▸ **Set exercise**
Reproduce, character for character, the part of the items that opens with the line containing "standard [1011, 676]" and closes with the line containing "certain (690, 865)", including both of those lines.

▸ **Exercise input**
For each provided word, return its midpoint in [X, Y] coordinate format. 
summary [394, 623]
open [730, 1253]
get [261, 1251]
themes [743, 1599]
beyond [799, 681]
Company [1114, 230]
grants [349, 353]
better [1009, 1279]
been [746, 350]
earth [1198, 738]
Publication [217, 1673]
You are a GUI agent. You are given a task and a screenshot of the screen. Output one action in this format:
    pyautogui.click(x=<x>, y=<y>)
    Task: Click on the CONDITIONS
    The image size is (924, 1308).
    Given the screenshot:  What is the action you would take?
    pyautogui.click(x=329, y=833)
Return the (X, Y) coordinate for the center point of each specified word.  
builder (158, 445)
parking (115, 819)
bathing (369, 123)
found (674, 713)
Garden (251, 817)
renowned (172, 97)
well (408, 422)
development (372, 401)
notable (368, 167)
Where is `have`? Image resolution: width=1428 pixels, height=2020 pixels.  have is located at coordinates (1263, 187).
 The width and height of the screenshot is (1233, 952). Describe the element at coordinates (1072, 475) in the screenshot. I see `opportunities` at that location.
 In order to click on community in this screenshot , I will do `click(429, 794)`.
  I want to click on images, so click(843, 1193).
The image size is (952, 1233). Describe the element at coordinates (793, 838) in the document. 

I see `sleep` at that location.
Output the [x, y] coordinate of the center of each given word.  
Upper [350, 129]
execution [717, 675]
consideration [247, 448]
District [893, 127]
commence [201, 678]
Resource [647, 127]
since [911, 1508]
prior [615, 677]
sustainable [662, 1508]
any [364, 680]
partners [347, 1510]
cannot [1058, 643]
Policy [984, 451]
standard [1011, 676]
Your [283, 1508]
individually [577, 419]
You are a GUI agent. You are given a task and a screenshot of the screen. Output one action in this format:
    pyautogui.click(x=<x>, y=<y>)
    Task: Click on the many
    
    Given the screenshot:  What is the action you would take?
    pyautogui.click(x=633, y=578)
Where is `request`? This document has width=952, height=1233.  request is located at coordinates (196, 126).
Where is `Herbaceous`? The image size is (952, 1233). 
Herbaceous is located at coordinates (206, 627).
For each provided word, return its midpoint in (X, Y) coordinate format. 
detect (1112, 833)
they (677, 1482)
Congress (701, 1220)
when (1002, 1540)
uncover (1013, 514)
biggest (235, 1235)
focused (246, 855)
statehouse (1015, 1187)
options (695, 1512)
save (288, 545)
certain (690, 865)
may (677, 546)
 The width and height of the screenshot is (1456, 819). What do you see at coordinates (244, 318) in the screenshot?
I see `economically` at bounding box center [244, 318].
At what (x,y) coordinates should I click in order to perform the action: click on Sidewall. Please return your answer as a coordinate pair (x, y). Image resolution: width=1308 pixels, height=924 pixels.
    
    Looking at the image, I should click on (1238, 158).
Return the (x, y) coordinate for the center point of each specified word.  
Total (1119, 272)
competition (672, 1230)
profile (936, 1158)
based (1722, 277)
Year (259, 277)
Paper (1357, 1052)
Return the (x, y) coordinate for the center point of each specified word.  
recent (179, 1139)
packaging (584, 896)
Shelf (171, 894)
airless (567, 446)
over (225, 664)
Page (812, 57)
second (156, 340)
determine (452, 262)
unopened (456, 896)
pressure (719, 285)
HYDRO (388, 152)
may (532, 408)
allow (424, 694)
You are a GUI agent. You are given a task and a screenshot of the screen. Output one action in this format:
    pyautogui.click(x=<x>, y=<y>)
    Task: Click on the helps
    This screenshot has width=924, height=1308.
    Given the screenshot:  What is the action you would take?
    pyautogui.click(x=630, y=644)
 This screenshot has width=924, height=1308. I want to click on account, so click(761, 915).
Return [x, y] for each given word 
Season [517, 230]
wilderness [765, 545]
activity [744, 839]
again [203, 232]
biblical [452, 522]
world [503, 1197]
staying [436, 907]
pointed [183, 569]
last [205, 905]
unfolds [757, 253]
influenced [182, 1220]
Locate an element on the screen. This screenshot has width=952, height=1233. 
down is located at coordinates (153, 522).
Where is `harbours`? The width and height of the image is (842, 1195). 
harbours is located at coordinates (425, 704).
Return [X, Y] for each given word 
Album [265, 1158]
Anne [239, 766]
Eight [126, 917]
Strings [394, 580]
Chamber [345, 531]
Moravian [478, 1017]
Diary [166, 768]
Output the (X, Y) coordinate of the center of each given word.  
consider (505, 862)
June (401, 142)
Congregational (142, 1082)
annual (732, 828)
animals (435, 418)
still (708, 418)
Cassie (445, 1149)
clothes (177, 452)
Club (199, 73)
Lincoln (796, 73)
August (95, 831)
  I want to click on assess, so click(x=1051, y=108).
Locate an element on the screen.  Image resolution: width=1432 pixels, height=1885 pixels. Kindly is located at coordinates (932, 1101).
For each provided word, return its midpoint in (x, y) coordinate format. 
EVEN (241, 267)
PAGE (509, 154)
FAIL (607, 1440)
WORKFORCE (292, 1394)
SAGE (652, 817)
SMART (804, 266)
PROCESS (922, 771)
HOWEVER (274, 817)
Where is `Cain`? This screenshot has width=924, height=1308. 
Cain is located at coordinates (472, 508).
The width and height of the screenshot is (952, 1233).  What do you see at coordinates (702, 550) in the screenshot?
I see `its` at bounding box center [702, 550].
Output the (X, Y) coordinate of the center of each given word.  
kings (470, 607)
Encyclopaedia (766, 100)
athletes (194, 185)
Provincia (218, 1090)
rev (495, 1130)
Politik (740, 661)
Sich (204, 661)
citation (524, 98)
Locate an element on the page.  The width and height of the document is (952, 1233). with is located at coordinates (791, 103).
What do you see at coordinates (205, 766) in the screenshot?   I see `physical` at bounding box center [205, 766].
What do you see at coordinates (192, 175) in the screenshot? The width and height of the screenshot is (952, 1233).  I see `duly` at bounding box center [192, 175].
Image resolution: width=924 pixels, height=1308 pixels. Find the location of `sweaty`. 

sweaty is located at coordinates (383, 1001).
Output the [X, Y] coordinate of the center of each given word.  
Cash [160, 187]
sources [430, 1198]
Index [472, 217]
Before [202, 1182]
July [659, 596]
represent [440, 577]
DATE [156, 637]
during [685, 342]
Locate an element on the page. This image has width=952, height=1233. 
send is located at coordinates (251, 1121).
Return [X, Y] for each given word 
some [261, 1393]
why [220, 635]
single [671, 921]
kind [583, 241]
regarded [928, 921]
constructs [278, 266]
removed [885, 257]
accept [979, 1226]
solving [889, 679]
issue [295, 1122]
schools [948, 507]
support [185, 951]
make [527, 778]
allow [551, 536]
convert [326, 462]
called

▸ **Expected answer**
standard [1011, 676]
Your [283, 1508]
individually [577, 419]
You are a GUI agent. You are given a task and a screenshot of the screen. Output one action in this format:
    pyautogui.click(x=<x>, y=<y>)
    Task: Click on the many
    
    Given the screenshot:  What is the action you would take?
    pyautogui.click(x=633, y=578)
Where is `request`? This document has width=952, height=1233.  request is located at coordinates (196, 126).
Where is `Herbaceous`? The image size is (952, 1233). 
Herbaceous is located at coordinates (206, 627).
For each provided word, return its midpoint in (X, Y) coordinate format. 
detect (1112, 833)
they (677, 1482)
Congress (701, 1220)
when (1002, 1540)
uncover (1013, 514)
biggest (235, 1235)
focused (246, 855)
statehouse (1015, 1187)
options (695, 1512)
save (288, 545)
certain (690, 865)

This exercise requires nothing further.